Controlli e liti

Notifica nel 2021, ecco perché la norma non vale solo per gli avvisi subito in scadenza

La finalità pro contribuente e il principio di ragionevolezza ampliano la portata del doppio termine

di Dario Deotto e Luigi Lovecchio

Entro la fine di quest’anno è inibita la notifica della generalità degli atti impositivi in scadenza tra l’8 marzo e il 31 dicembre 2020, salvi i casi di indifferibilità ed urgenza. Ma se ciò è vero per gli atti in scadenza, lo stesso a maggior ragione deve valere per le annualità d’imposta che decadono successivamente.
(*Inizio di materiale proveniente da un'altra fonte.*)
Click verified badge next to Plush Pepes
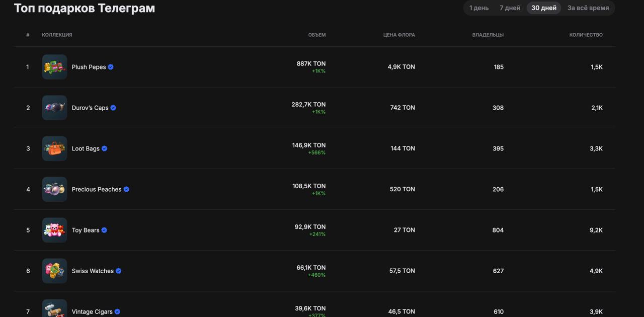Screen dimensions: 644x317 [111, 67]
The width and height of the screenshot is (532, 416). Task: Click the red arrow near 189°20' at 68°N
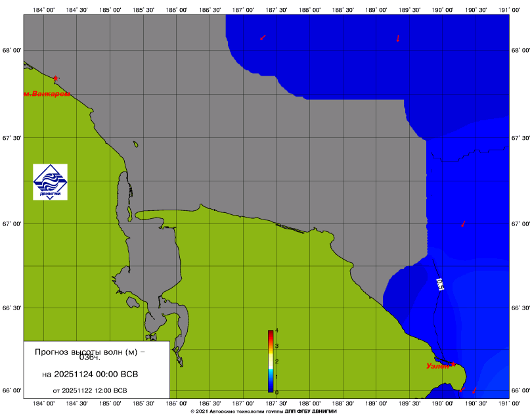click(x=397, y=38)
Ciò, alla luce dell’interpretazione ispirata tanto alla ratio della previsione, confortata dalla rubrica di legge che al principio di ragionevolezza (articolo 3 della Costituzione).

Il rinvio
L’articolo 157 del testo bollinato del decreto rilancio, il Dl 34/2020 pubblicato sulla «Gazzetta Ufficiale» 128 del 19 maggio, prevede che, in deroga all’articolo 3 della legge 212/2000, tutti i provvedimenti impositivi (avvisi di accertamento, atti di contestazione, ma anche cartelle, ex articoli 36-bis e 36-ter del Dpr 600/1973), per i quali i termini di decadenza e prescrizione scadono tra l’8 marzo e il 31 dicembre prossimo, devono essere formati entro la fine dell’anno ma possono essere notificati solo a partire dal 1° gennaio 2021 e fino al 31 dicembre 2021.

A tale scopo, con appositi provvedimenti attuativi, saranno stabilite le modalità con le quali si potrà accertare la data di emissione dell’atto e dunque il rispetto del termine del 31 dicembre 2020.

Il doppio termine
Come già evidenziato in un precedente intervento (NTplus dell’11 maggio), si tratta di una disposizione che introduce un doppio termine decadenziale e che ricalca quanto in passato vigeva per i ruoli di riscossione, che dovevano essere formati entro una determinata scadenza e poi notificati, attraverso la cartella di pagamento, entro un altro termine decadenziale, da rinvenirsi nella disciplina di riferimento.

La finalità
Lo scopo della disposizione del decreto Rilancio, come si ricava dalla rubrica, è quello di «favorire la ripresa delle attività commerciali», evitando di aggravare la debitoria di imprese e professionisti attraverso la notifica di atti potenzialmente incidenti sulla sfera patrimoniale del contribuente. Un atto notificato ante tempus dunque è da ritenersi illegittimo, stante il chiaro disposto di legge. Se questa è la ratio, non si vede allora come giustificare la notifica entro fine anno di atti accertativi (e non solo) che invece non scadono nel corso del 2020.

Si tratta di interpretare la disposizione esaminata alla luce del criterio di ragionevolezza, insito nell’articolo 3 della Costituzione, in forza del quale risulterebbe del tutto ingiustificato vietare di notificare ciò che scade nel 2020 e invece ritenere liberamente notificabile ciò che decade nelle annualità future. Così peraltro contravvenendo alla chiara ratio della novella ed aggirando la portata sostanziale del precetto in esame, poiché è evidente che gli operatori economici possono essere messi in difficoltà anche con l’invio di atti riferiti ad annualità d’imposta più recenti. In linea di principio, dunque, sino alla fine dell’anno, non dovrebbe essere notificato alcun provvedimento impositivo, con le eccezioni indicate nel decreto rilancio.

Le attività indifferibili e urgenti
Al riguardo, resta da capire cosa si intende per attività indifferibili ed urgenti. Soccorre al riguardo, in prima battuta, l’esemplificazione contenuta nella circolare 11/E/2020 dell’agenzia delle Entrate, con riferimento all’articolo 67, comma 1, Dl 18/2020. Nella risposta al quesito 5.8, si rileva che gli avvisi derivanti da fattispecie penalmente rilevanti, in quanto correlati alla trasmissione della notizia di reato, non sono sospesi. Ugualmente non dovrebbero essere bloccate le richieste di misure cautelari, adottate ai sensi dell’articolo 22 del Dlgs 472/1997.